Pas encore de restrictions
Face à ce signal d’alerte, l’Anses adresse des recommandations à l’attention des décideurs nationaux et européens, en particulier l’Efsa, l’autorité européenne de sécurité des aliments :
- Définir la contribution des usages phytosanitaires, d’une part, et des usages biocides, d’autre part, dans l’exposition des populations aux pyréthrinoïdes. « L’enjeu est d’identifier précisément les sources pour agir au plus juste », précise Matthieu Schuler.
- Déterminer les valeurs toxicologiques de référence pour interpréter les niveaux d’imprégnation de la population et évaluer les risques sanitaires encourus ;
- Informer et sensibiliser le personnel de santé et la population générale sur les risques, notamment pour les femmes enceintes et les jeunes enfants.
L’Agence insiste pour que ces mesures soient mises en œuvre au plus vite, car certaines homologations arrivent à échéance dès 2026, comme la deltaméthrine au 15 août. À la question de possibles nouvelles restrictions d’usages, voire d'éventuelles interdictions comme ce fut le cas pour le S-métolachlore, l’Anses ne se prononce pas. « Ce qui nous tient à cœur, c’est qu’au moment où l’évaluation se remet sur le métier, toutes les informations disponibles et pertinentes soient considérées […] au côté des éléments apportés dans les dossiers réglementaires des firmes phytosanitaires », déclare Matthieu Schuler.
PAN Europe veut faire interdire la deltaméthrine (07/03/2025)
Adapter le registre phyto
D’autres recommandations, plus générales cette fois, sont également formulées dans le rapport de l’autorité sanitaire.
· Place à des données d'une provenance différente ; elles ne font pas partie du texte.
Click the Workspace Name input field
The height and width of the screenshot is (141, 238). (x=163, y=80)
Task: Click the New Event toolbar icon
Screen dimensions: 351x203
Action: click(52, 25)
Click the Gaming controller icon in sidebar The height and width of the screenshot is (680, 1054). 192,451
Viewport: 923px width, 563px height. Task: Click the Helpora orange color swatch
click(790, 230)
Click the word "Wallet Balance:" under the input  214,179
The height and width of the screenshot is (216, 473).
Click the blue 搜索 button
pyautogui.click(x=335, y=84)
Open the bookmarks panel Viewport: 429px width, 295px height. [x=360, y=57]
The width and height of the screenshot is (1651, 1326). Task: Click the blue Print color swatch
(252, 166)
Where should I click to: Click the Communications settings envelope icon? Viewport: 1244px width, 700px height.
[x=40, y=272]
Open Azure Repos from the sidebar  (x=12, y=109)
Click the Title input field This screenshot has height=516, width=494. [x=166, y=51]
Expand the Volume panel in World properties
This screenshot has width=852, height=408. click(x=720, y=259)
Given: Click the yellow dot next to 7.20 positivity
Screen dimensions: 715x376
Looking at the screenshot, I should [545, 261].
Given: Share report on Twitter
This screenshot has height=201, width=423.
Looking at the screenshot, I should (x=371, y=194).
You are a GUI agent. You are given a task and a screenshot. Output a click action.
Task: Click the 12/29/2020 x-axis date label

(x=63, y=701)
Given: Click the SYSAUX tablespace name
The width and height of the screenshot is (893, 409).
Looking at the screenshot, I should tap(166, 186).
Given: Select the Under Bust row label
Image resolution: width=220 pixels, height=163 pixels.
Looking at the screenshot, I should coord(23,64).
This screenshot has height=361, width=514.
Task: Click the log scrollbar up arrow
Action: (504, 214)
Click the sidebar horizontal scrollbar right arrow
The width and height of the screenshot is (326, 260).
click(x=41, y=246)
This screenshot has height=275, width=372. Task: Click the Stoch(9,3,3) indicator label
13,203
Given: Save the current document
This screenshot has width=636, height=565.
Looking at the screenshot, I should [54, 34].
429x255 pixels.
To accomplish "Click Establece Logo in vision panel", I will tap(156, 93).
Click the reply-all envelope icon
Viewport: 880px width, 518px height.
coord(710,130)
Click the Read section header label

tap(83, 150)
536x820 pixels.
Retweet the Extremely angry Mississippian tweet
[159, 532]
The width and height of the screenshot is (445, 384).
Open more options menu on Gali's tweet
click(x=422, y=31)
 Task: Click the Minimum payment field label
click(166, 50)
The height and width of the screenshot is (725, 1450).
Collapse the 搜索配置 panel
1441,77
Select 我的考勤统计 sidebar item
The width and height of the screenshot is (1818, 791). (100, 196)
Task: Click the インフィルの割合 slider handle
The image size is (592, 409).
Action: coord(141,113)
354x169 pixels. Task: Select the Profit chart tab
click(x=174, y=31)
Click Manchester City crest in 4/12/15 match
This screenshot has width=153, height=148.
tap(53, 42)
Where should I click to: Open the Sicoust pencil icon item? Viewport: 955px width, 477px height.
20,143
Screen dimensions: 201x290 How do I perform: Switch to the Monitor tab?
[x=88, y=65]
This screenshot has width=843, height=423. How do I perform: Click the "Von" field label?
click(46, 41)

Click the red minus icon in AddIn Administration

Elles s’appliquent aux pyréthrinoïdes et aux autres substances actives tirées de l’expertise de l’Inserm :
- Mettre régulièrement à jour l’évaluation des risques des substances actives et des produits, avant même les échéances officielles, lorsque de nouvelles connaissances scientifiques sont établies ;
- Prendre en compte toute la littérature scientifique disponible et pertinente, y compris les études épidémiologiques et les résultats de la phytopharmacovigilance ;
- Rendre davantage accessible les données sur les applications réelles des produits, aujourd’hui requises dans le registre phytosanitaire. Matthieu Schuler s’explique : « Cette obligation réglementaire est de trop courte durée [les agriculteurs doivent conserver leur registre pendant au moins 5 ans] avec un format non adapté au dispositif de phytopharmacovigilance. »
- Maîtriser les risques par des applications réduites à leur strict nécessaire.
Une spécificité française
« La phytopharmacovigilance permet de rester connecté avec le réel, c’est-à-dire avec des conditions d’usages qui peuvent être un peu différentes de ce qui était prévu, ou avec des effets qui auraient pu être sous-estimés », insiste par ailleurs le directeur général délégué concernant la seconde recommandation.
Cependant, ce dispositif reste une spécificité française, a priori unique en Europe. L’Anses ne cache pas son souhait de voir ce modèle se reproduire ailleurs : « Nous avons déjà eu l’occasion de le présenter à nos homologues européens : il est primordial de le partager étant donné son importance pour le collectif et pas seulement pour notre pays. »
(1) Selon l’Anses, un signal se définit comme une information attirant l’attention sur un risque et/ou une information à suivre (événement survenu sur le territoire national ou à l’étranger, et identifié dans un article scientifique ou tout autre média ou réseau).
(2) Institut national de la santé et de la recherche médicale.